**TEXT EXCERPT:**
:::

I would like to begin this morning by asking a simple question, ‘Have you ever said that you would do something, and then have not done it?’ I imagine that the answer is yes, because we all have broken promises. I know that I have. I also know that I’m very sorry for having done so, and I have asked God for forgiveness, and I am trying not to do it again. 

In our first reading this morning, the prophet Ezekiel lays out two possibilities before us: 

When a righteous person turns away from his righteousness and does injustice, he shall die for it; for the injustice that he has done he shall die. Again, when a wicked person turns away from the wickedness he has committed and does what is just and right, he shall save his life (Ezek 18: 26-7)

In other words it is better to be a repentant sinner than a self-righteous one. Repentance is the key: turning away from evil to do good. Indeed the proclamation of both John the Baptist and Jesus was the same: ‘Repent and believe the Good News’. The message is a consistent one. We need to stop going the wrong way, and change direction. We need to go the way God wants us to, so that we can flourish as human beings, loved by God. This means that we will need to ask for, give, and receive forgiveness. We cannot keep score or remember past wrongs. To live lives of repentance and forgiveness is difficult, and we need God’s help, because we cannot do it on our own. 

Our second reading continues Paul’s advice to Christians in Philippi on how to live a Christian life. The key to it all is Love, God’s love for us, and our love of God and each other. As Christians we receive the Holy Spirit in Baptism and Confirmation making us part of the Body of Christ. Paul encourages the Philippians to be unified in faith. This is the same unity which Christ prays for in John 17, just before His arrest. As Christians we should be free from competition or self-importance, which are manifestations of pride. Instead, we should be united and loving, putting others first. This is the key to humility, something which Christ exemplifies, and it is demonstrated in the words of the hymn which forms part of the second reading from the Letter to the Philippians. Christ became man and was born of the Virgin Mary. In coming to share our human life, Christ shows God’s humility by living amongst us as one of us. Christ’s life leads to His Death on the Cross. The Crucifixion was the ultimate humiliation, the punishment of a slave and a criminal. Yet, because it is the ultimate demonstration of God’s love for us, it is paradoxically something in which we, as Christians, rejoice. The Cross is central to our faith. It is the moment of God’s triumph over sin, over the world, and over death.

Paul quotes from the prophet Isaiah to reinforce the fact that Jesus is God:

‘To me every knee shall bow,

    every tongue shall swear allegiance.’ (Isa 45:23)

:::

**SET TASK:**
Extend the sermon on repentance and humility from its final sentence onward, keeping its voice and manner. The lines after this point come from an unrelated source.

**RECORDED DATA:**
:::

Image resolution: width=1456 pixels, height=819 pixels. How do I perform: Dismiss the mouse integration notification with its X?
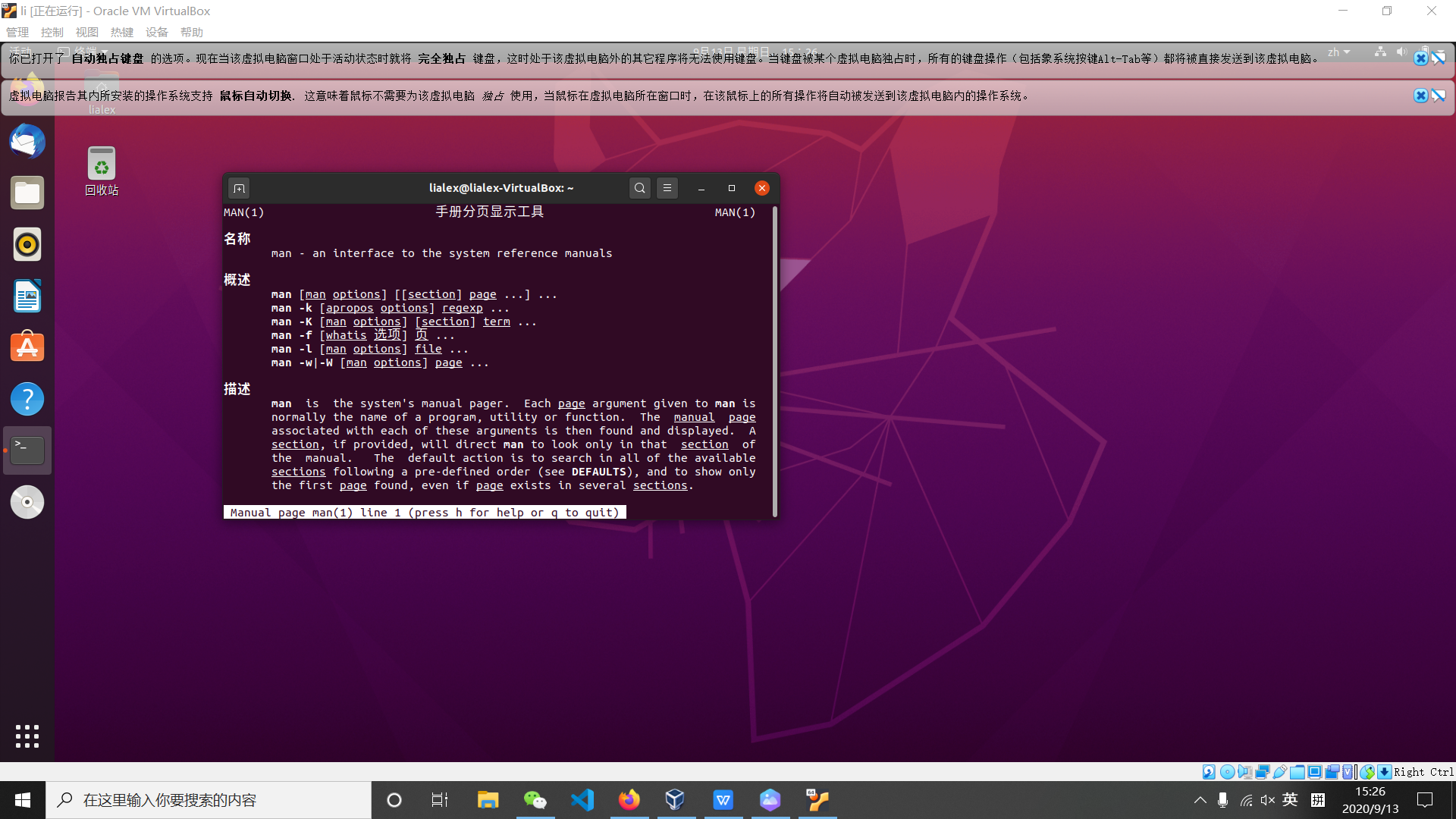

:::

**ANSWER TO THE PROBLEM:**
To say that ‘Jesus is Lord’ may not seem strange to us, nowadays. Two thousand years ago things were different. The phrase implies His Divinity, that Jesus is God. To say this is to make quite a political statement, as it was a title which Roman emperors were keen to adopt: they wanted to be seen and worshipped as gods. While Christ has no need of earthly power, human rulers tend to view such titles as important. If we are saying, ‘Jesus is Lord’ then, at one level, we are saying that Caesar isn’t. Whilst this may not seem important now, such a declaration has led to the martyrdom of many Christians over the centuries . 

In this morning’s gospel, Jesus is talking to the chief priests and elders. These are the religious leaders of His day, the people tasked with guiding the people of Israel in their relationship with God. Jesus has entered Jerusalem in triumph, and cast out the money-changers from the Temple, and cursed a fig tree for not bearing fruit. What we are witnessing in the Gospel is a religious reform. Those who are supposed to have brought people closer to God are to be understood as resistant and rebellious; they are the problem rather than the solution. 

Jesus begins by asking the chief priests and elders a question: ‘What do you think?’ These simple words speak profoundly of the freedom given to humanity by God. We are not forced, but rather invited, to engage in a conversation, God does not compel us. In the parable of the two sons, clearly the one who overcame his initial reluctance and actually did the will of his father, and worked in the vineyard, is the example for us to follow. This son experiences repentance, and changes his behaviour to do what is best for him. He is not a hypocrite; he is just stubborn, rebellious, and disobedient — but the important thing is that he repents.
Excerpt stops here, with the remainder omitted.